Semantic search on finetuned LM

UKPLab / sentence-transformers

State-of-the-Art Text Embeddings

https://www.sbert.net

Apache License 2.0

15.13k stars 2.46k forks source link

Semantic search on finetuned LM #824

Open nithya-AK opened 3 years ago

nithya-AK commented 3 years ago

Hey! First of all, thank you for the awesome work you are doing. Would be grateful if you can help me out with the following situation: I have an unlabelled dataset which is domain specific and I want to do a semantic search. I have followed Huggingface tutorial and fine-tuned RoBERTa model on my data with MLM. Now, how can I use this fine tuned model along with RoBERTa-base tokenizer on sentence transformers to generate sentence embeddings and later do a semantic search ? I did try examples provided but i am not sure i follow it correctly.

Thanks in advance :)

nreimers commented 3 years ago

Hi @nithya-AK My Ph.D. student is currently working on this and we will integrate code and publish a paper soon.

Sadly it is not straightforward and just running MLM is not sufficient.

Also, do you have a symmetric or an asymmetric semantic search use case? https://www.sbert.net/examples/applications/semantic-search/README.html#symmetric-vs-asymmetric-semantic-search

nithya-AK commented 3 years ago

Oh..Okay..Looking forward to it :) I have a symmetric semantic search use case as of now. Thanks a lot.

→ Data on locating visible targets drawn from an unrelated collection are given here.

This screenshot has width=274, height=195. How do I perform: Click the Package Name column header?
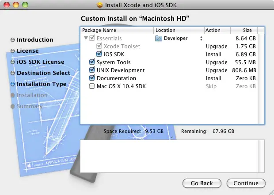click(117, 30)
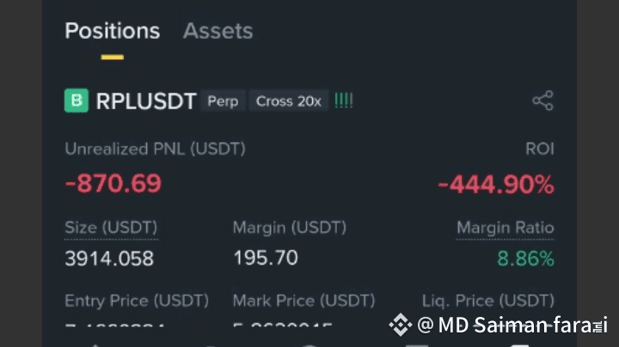Screen dimensions: 619x347
Task: Click the underlined Size (USDT) label
Action: (111, 228)
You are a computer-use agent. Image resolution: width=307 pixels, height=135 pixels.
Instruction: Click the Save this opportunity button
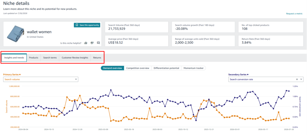point(87,25)
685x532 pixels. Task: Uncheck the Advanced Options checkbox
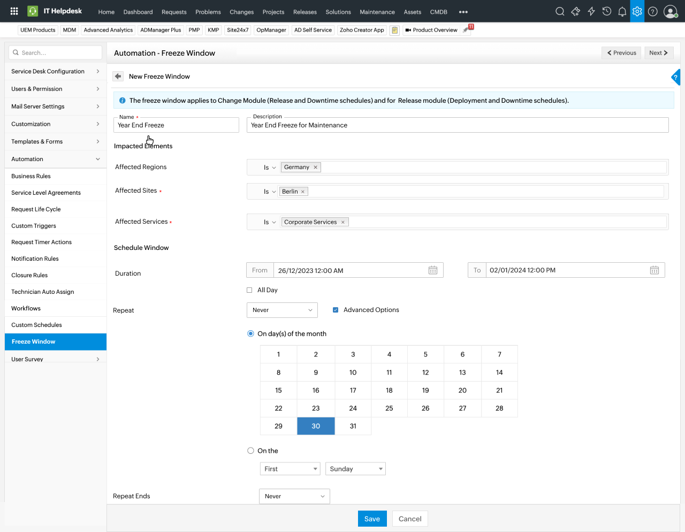[336, 310]
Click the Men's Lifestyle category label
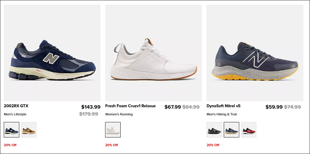 [x=15, y=114]
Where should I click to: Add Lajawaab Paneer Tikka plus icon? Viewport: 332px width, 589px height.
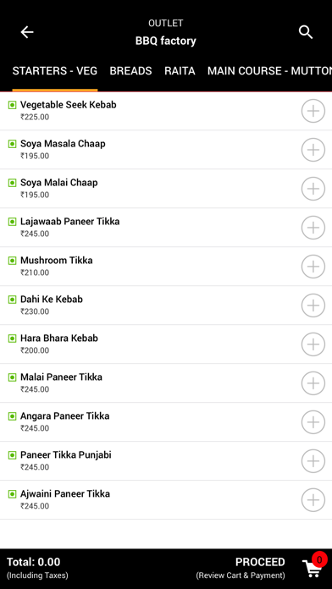click(x=313, y=228)
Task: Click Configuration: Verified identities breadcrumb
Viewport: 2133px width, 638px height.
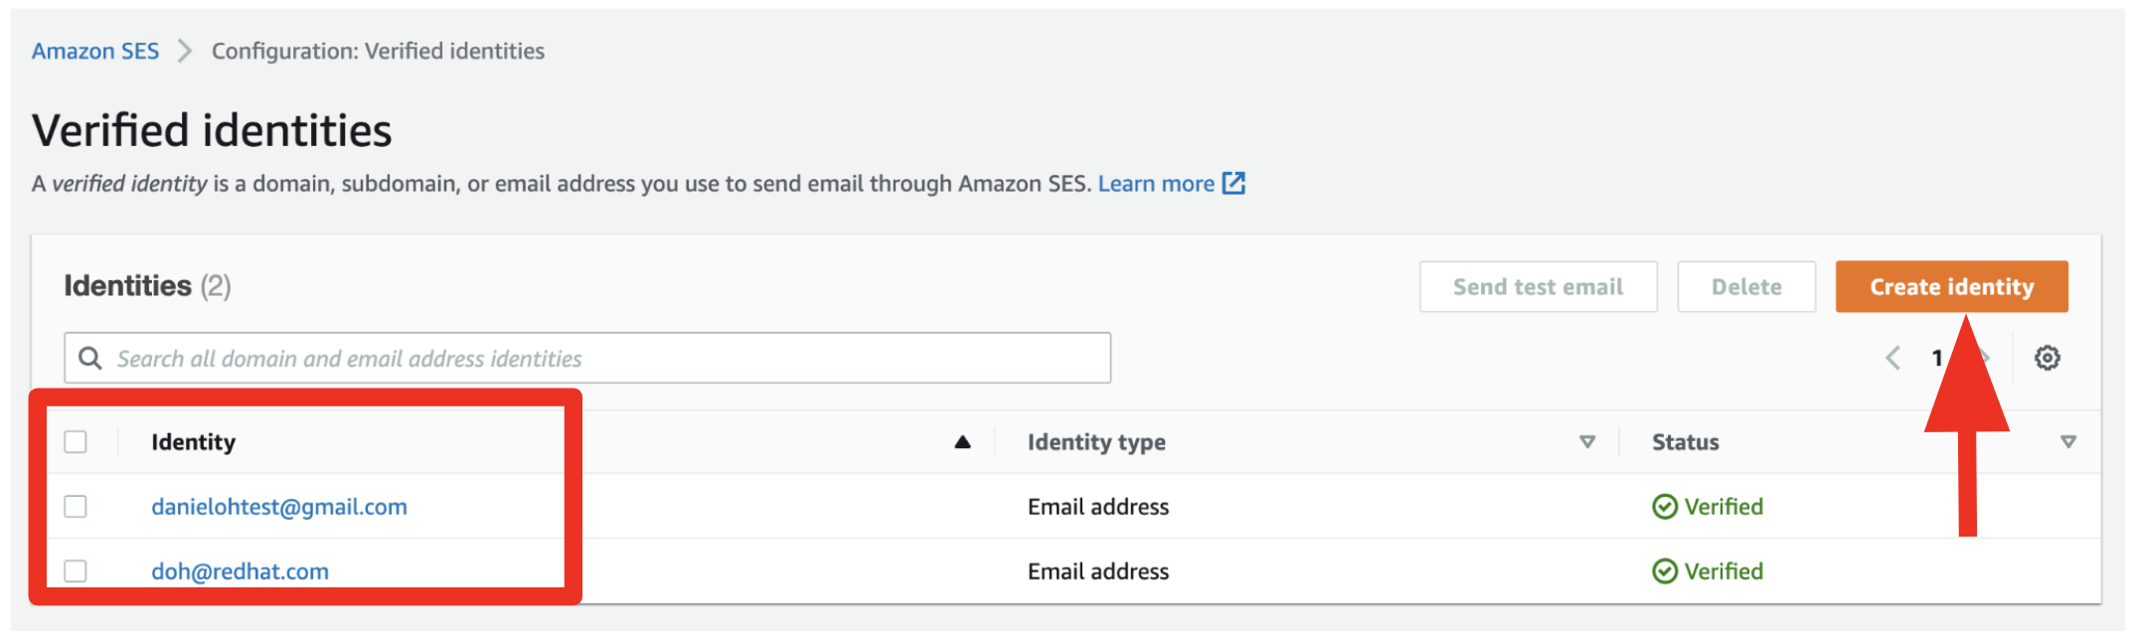Action: (378, 51)
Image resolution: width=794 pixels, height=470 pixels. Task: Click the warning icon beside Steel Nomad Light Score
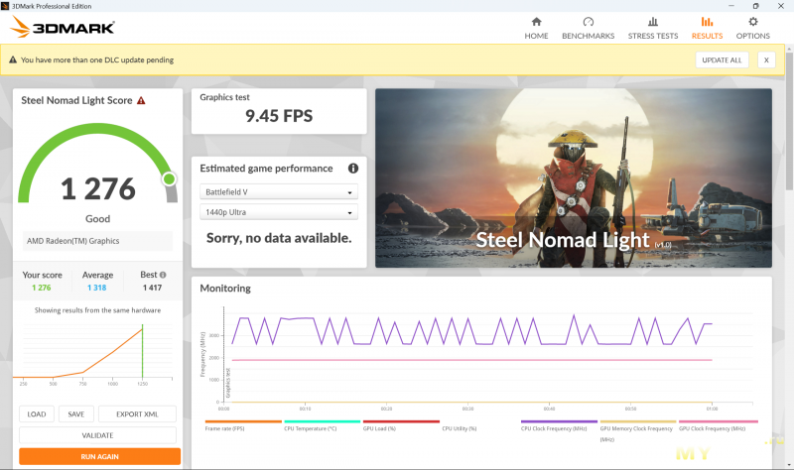(141, 101)
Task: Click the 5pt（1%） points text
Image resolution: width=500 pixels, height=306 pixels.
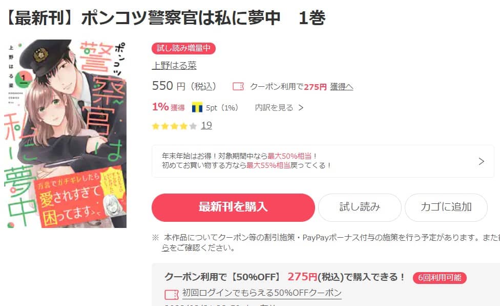Action: (x=222, y=108)
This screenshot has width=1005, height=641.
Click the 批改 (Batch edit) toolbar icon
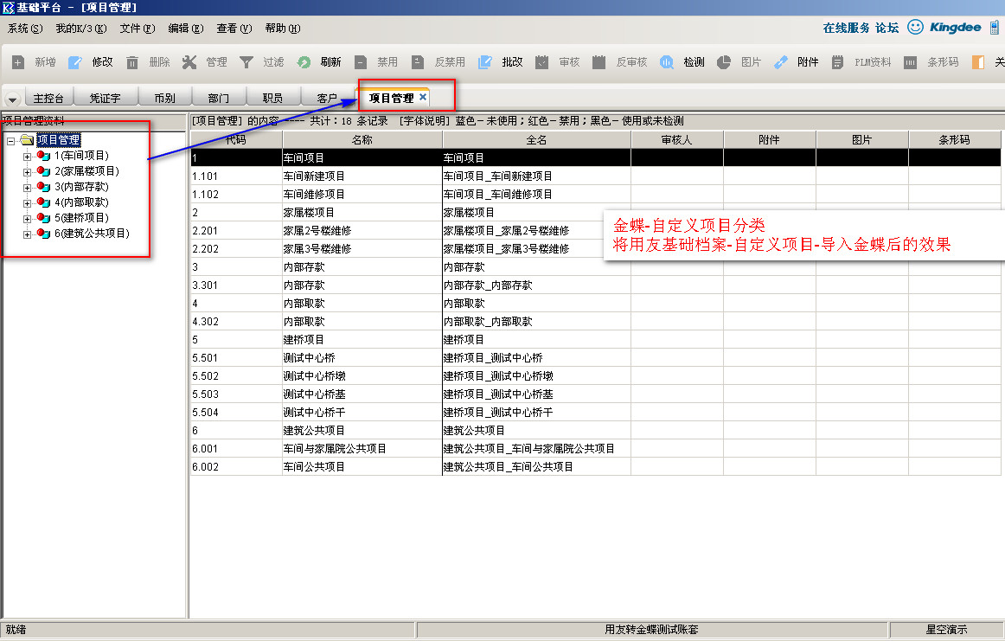(485, 62)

nithya-AK commented 3 years ago

Hello again @nreimers, a quick query..doesn't this address the same use case ? Would that be useful in my scenario ?

nreimers commented 3 years ago

@nithya-AK Just doing MLM does not yield any good sentence / text embeddings. In fact, they are worse than more basic approaches like average Glove embeddings.

What you need is either: 1) Training data (i.e. data with some type of labels) 2) Need a different pre-training objective. There is DeCLUTR https://arxiv.org/abs/2006.03659 and Constrative Tension https://openreview.net/forum?id=Ov_sMNau-PF

Soon these methods will be integrated in SBERT. Further, my student developed a better approach based on denoising decoders that beats previous approaches. This will also be integrated soon in SBERT.

nithya-AK commented 3 years ago

Okay. Thanks again!